Prof. White said there was no denying there was a gross side to this research.

“Gross in that faecal material was never anything I wanted to work with, and it’s unattractive to patients.

“Anyone over 50 who’s had a faecal occult blood sample will still complain about it. So, it’s an interesting scenario to go down that path.

“But I think my patients realise there is a possibility we may be able to reduce toxicity and they love the fact that we can start to understand their disease better.

“Ultimately, it’s about how we use these adjuvant** therapies in clinical trials that will make life easier.

“If you’re doing an autologous faecal microbiota transplant (FMT)–giving patients their own faecal material back, which we haven’t done at this point–it’s limited risk.

“That’s part of the plan, which has been broadened to ALL patients enrolled in trials, as well as general ALL patients.”

Prof.
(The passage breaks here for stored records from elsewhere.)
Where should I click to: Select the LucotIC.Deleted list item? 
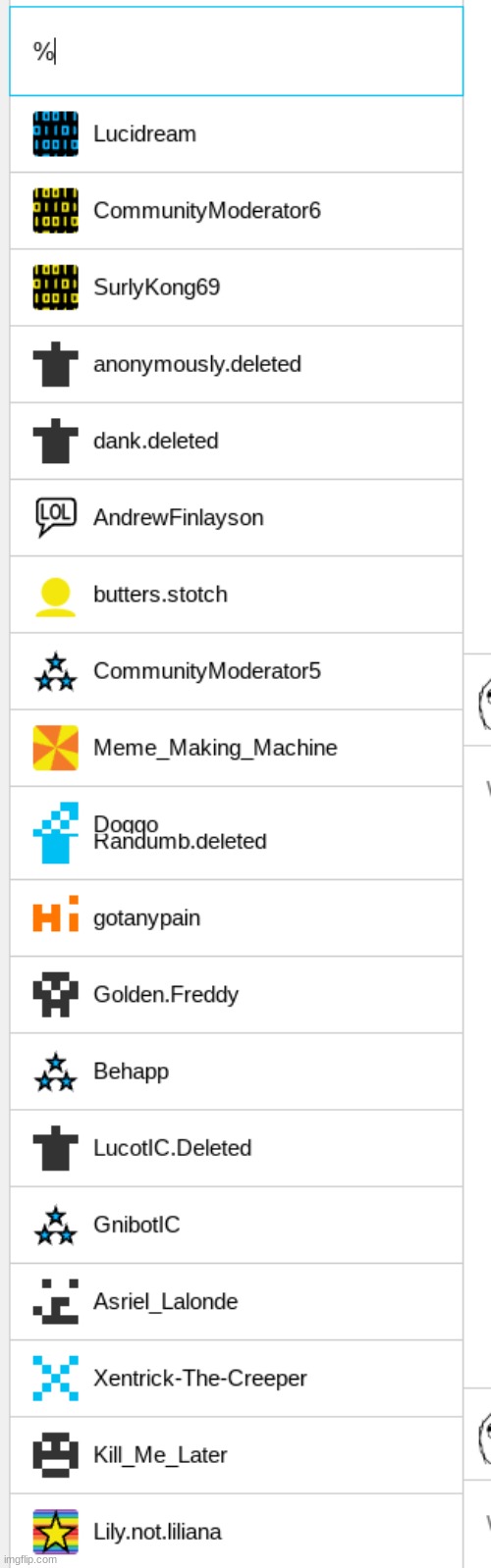point(236,1148)
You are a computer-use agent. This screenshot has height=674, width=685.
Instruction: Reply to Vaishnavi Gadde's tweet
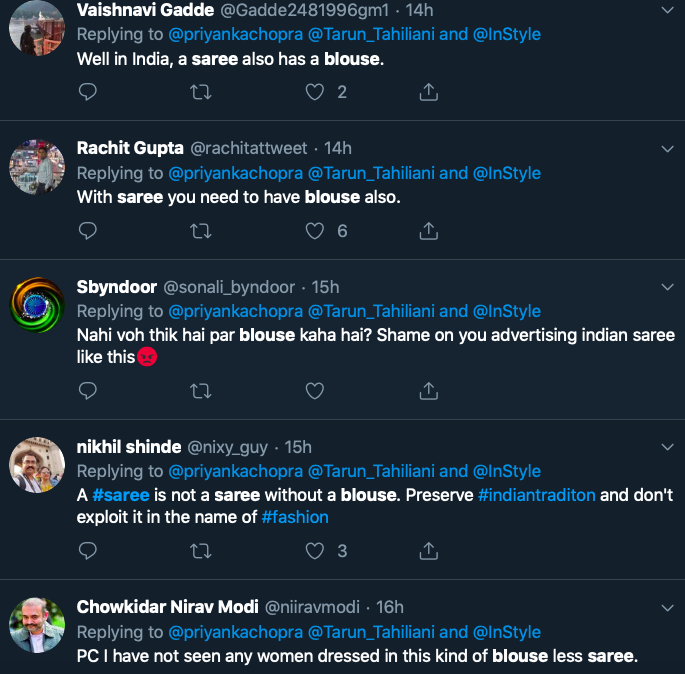[x=88, y=92]
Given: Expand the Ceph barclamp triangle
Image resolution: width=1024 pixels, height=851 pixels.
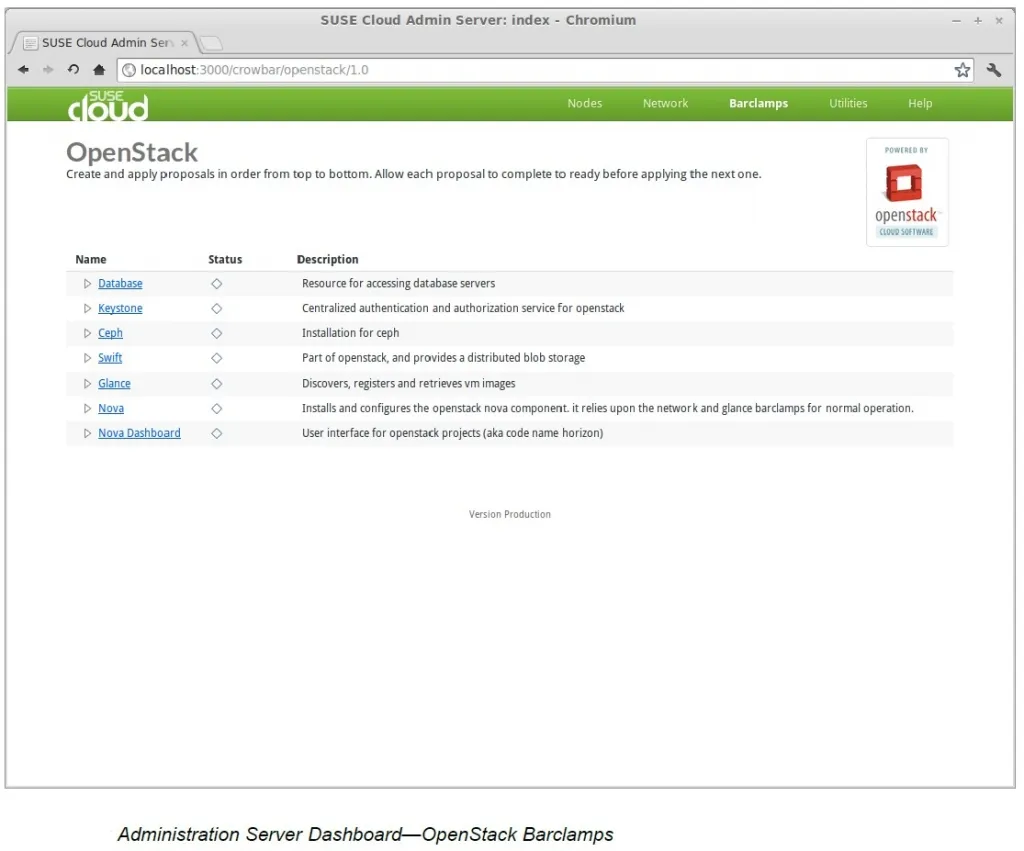Looking at the screenshot, I should (x=88, y=334).
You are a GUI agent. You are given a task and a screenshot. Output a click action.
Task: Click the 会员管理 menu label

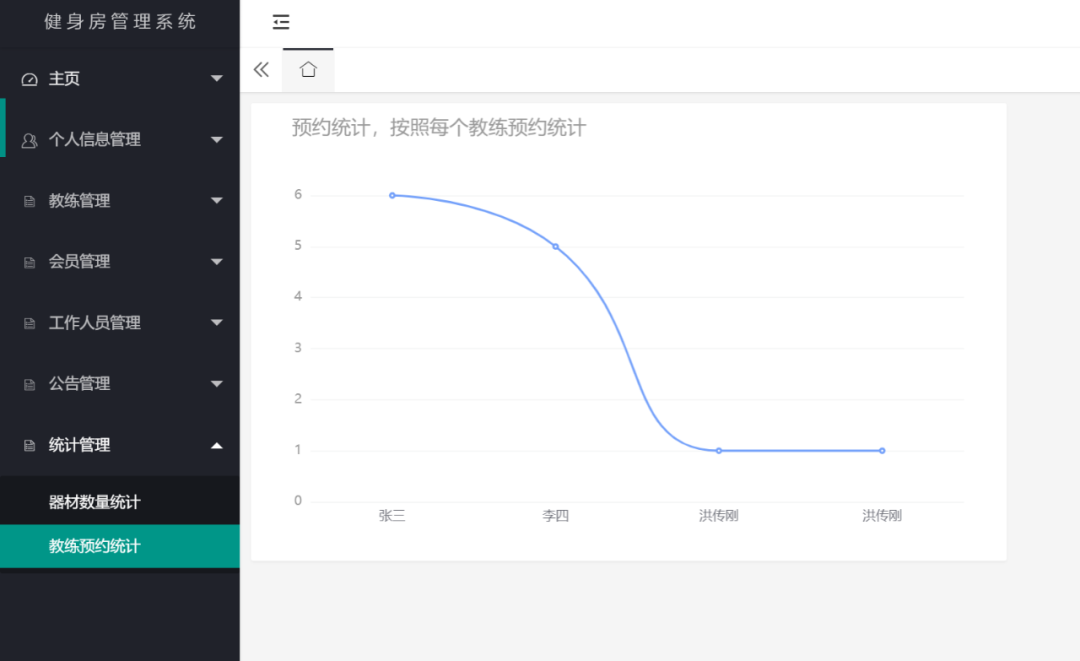[x=79, y=262]
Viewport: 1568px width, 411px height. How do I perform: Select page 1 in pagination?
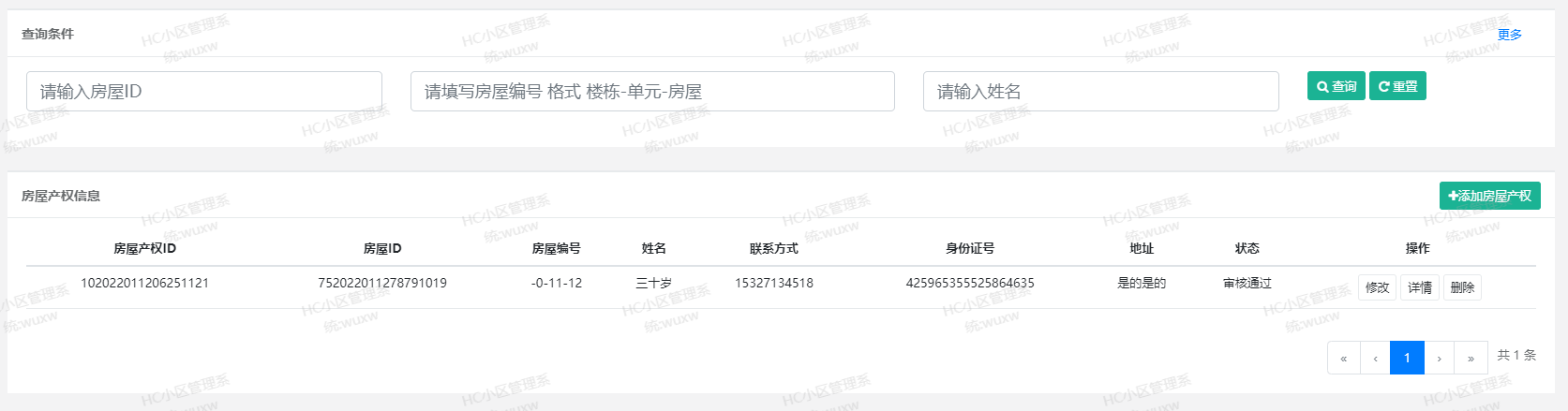click(1407, 358)
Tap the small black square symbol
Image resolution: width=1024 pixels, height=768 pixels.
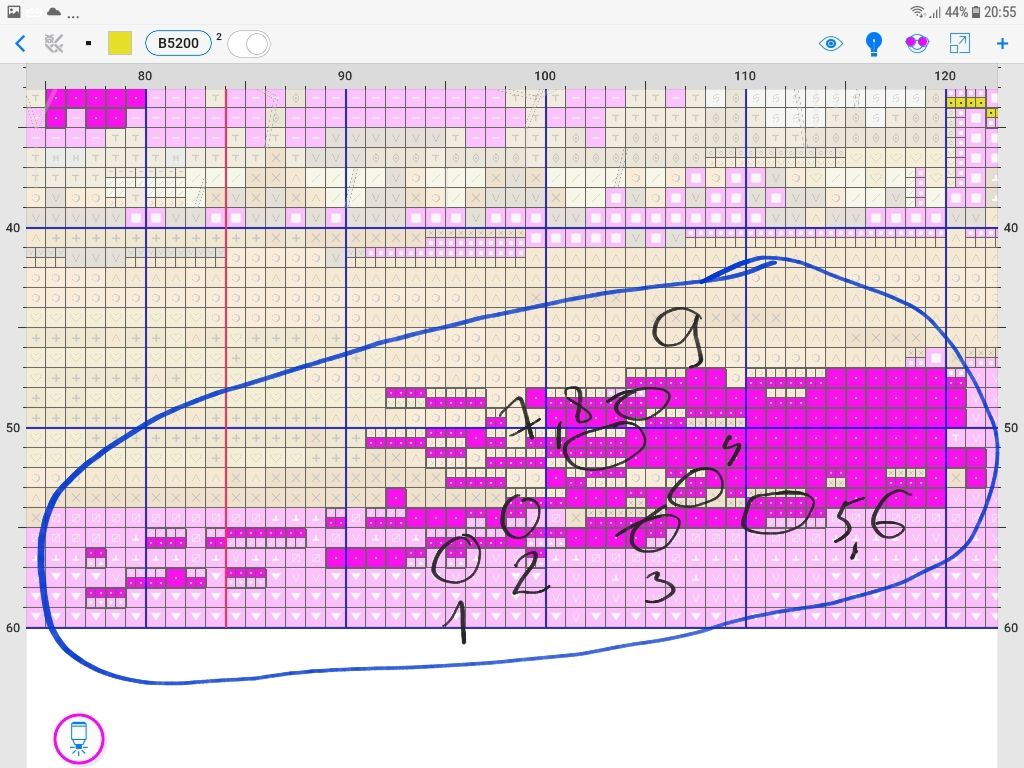[88, 43]
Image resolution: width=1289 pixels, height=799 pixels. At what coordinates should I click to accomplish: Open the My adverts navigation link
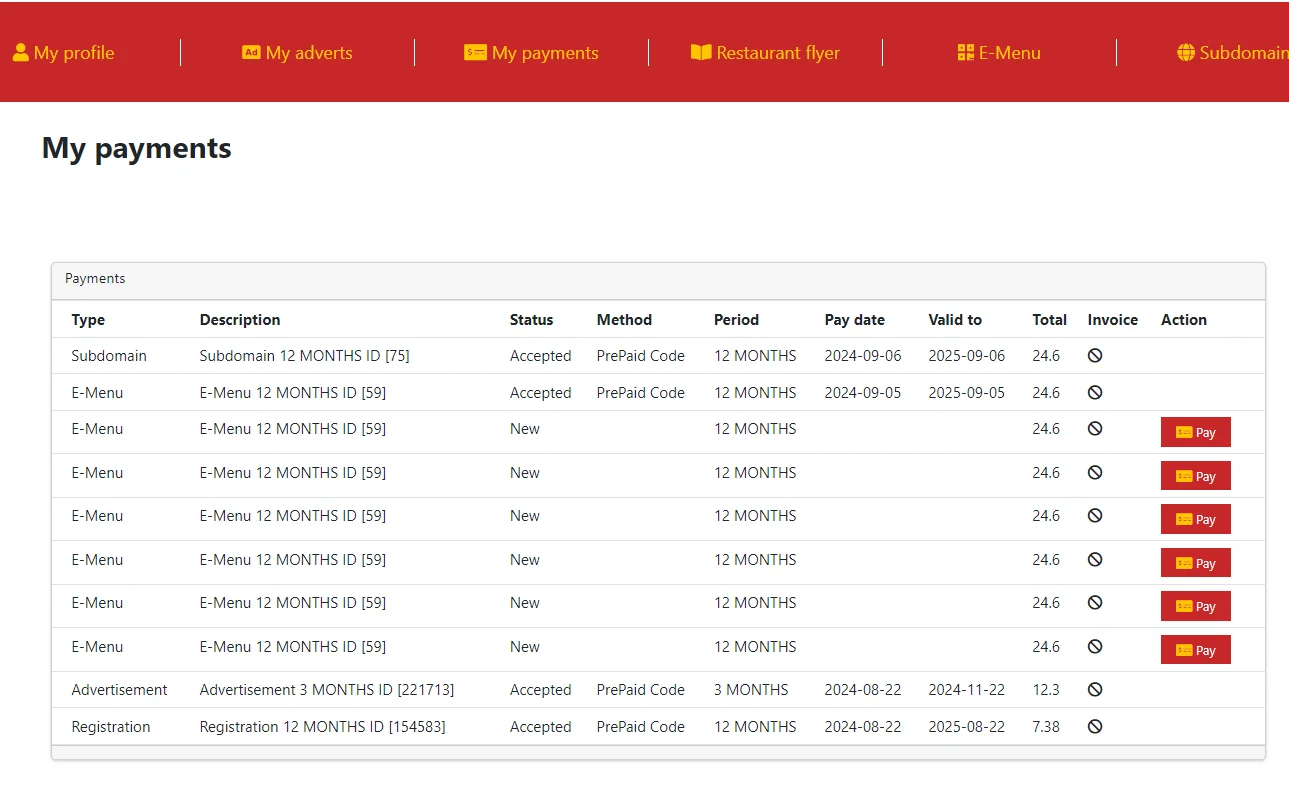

White said, depending on the results of this research and clinical trials, and whether it’s a FMT or microbial material taken in tablet or capsule form, “in a perfect world this would become standard of care for all patients”.

“What we’re really keen to see is that these patients recover quicker and that they actually regain a normal life afterwards.

“Surviving ALL shouldn’t be a burden you carry for the rest of your life.”

Prof. White said, post treatment, ALL patients had an “incredibly high risk of metabolic syndrome–type 2 diabetes.

“We think this is probably an inflammatory-type response.”

ALL survivors also are prone to heart disease and have an increased risk of secondary cancers as they get older.

“To carry that from a young age is quite a trauma,” she said.

“These are figures we capture badly, and I think that happens around the world.”

This is because they become ALL survivors but when they get type 2 diabetes or heart disease and succumb to that, these are not registered as ALL-related deaths.

“Capturing data on the burden of disease moving forward is quite difficult,” she said.

“Some patients will say they have no problem, but if you delve back into their genomics and the way they were treated, they probably had low-risk disease.

“We know those with high-risk disease do survive but they go through a bigger burden of treatment. Total body irradiation and transplantation clearly will knock your system around, but we see problems in a large proportion of patients.”

Background

Prof White’s career began as a pathology technician in haematology. Then, after studying part-time, she ended up in research, mainly molecular biology, initially in AML, then CML–the subject of her PhD–before building her own research group in ALL.

The transition from CML to ALL is not large, she says, “there are similarities between CML and ALL, at least in some subtypes at the genomic level”.

Early in her career, Prof. White was adamant about not working for childhood cancer, “because I found it way too depressive… I’m a sucker for little kids”.

“But it was a natural progression and I was keen to work in a space with an opportunity to work across the age spectrum, and ALL certainly does that.

“The bulk of our work is kids, but we do see an increasing number of adults, so this is a growing disease burden.”

* Metagenomics is the study of a collection of genomic material from a mixed community of microbial organisms (e.g. faecal samples).

** Adjuvant therapy is used after or in conjunction with primary treatments, to lessen the chance of the cancer coming back or to assist in the management of toxicity.